No mesmo mês, o Rio Grande do Sul enfrentou um ciclone-bomba, uma enchente histórica em regiões de vales e pancadas de chuva tão concentradas que, em determinadas cidades, caiu em um dia toda água esperada em um mês. David Montenegro Lapola, pesquisador do Centro de Pesquisas Meteorológicas e Climáticas Aplicadas à Agricultura (Cepagri), da Unicamp, afirma que os dados do Painel Intergovernamental sobre Mudanças do Clima (IPCC) fornecem "boa dose de certeza" de que a maior consequência na Região Sul do Brasil é o aumento da chuva. A coluna conversou com Lapola também por adesão à iniciativa #CientistaTrabalhando, do Instituto Serrapilheira, que em referência ao Dia Nacional da Ciência e do Pesquisador, em 8 de julho, propôs a abordagem de dados e fatos científicos a jornalistas. Clima é uma variável essencial para a economia, muito além do campo. Afeta do consumo à reconversão industrial e precisa estar no planejamento de políticas públicas, para prevenção de transtornos, como nesta terça-feira (28) em Porto Alegre, e de desastres como o que o Vale do Taquari viveu no início do mês.
Efeito da mudança climática
"O que as projeções do Painel Intergovernamental sobre Mudanças do Clima apontam, com boa dose de certeza, é que a Região Sul do Brasil vai ter mais chuva. No Norte e no Nordeste, a precipitação tende a diminuir. Não se sabe ainda qual é a proporção desse aumento, mas essa tendência já está bem definida. Os volumes de chuva serão maiores ao longo do ano."
Eventos extremos
"Há consenso de que os eventos climáticos extremos vão aumentar. Nesse caso, ainda que a média anual de chuva no Rio Grande do Sul se mantivesse em torno de 1,2 mil milímetros ao ano, seria concentrada em alguns eventos, o que não é bom, além de ter ventos concentrados. Essa é uma previsão de tendência, então é algo que deveríamos esperar e prever."
Ciclone-bomba
"As frentes frias que chegam ao Sul e ao Sudeste do Brasil se formam em uma zona de baixa pressão, geralmente na na Argentina ou no oceano. É como se fosse uma onda no mar, que forma uma área em que a água está mais alta, depois mais baixa. É como se esse movimento se formasse na atmosfera. Na baixa pressão, a atmosfera está mais baixa, comparando de forma muito simples. Para se equilibrar, ocorre o vento. Essa é uma zona de confluência de vento. Quando a pressão fica muito baixa, é chamada de depressão, depois vira tempestade tropical, que pode evoluir para furacão. Ainda é cedo para afirmar que esse evento específico é resultado de mudança climática, porque ainda não há estudo detalhado.

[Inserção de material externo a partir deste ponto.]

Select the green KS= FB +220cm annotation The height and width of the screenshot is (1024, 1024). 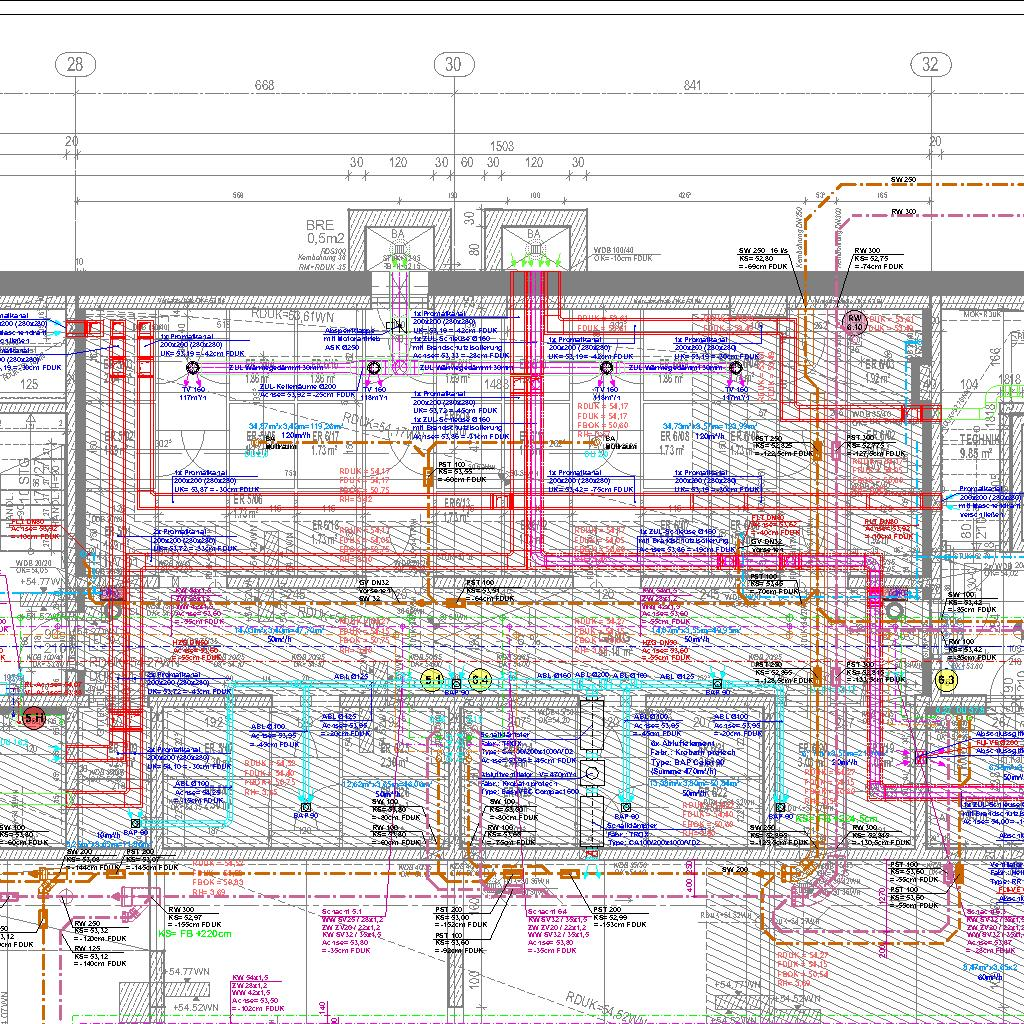click(x=195, y=933)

Mas o fato é que a temperatura do planeta já subiu em torno de 1ºC. É de se esperar que seus efeitos já estejam ocorrendo no Rio Grande do Sul."
Furacão sulino
"Um caso emblemático foi o furacão Catarina, de 2004. Lá se vão 16 anos, mas em termos climáticos é ainda recente. Foi um evento raríssimo, o único em uma série histórica de cem anos. E, sim, não há mais dúvidas de que foi um furacão. As frentes frias do Sul sobem da Argentina, vão para o Sul e o Sudeste e seguem para o mar. Uma sobra dessa frente fria de 2004 voltou do oceano para o continente. Não há nenhum outro registro desse comportamento. Esses exemplos que vêm ocorrendo são uma boa resposta à pergunta se a mudança é tendência ou se já estamos observando as mudanças que estão projetadas para os próximos anos".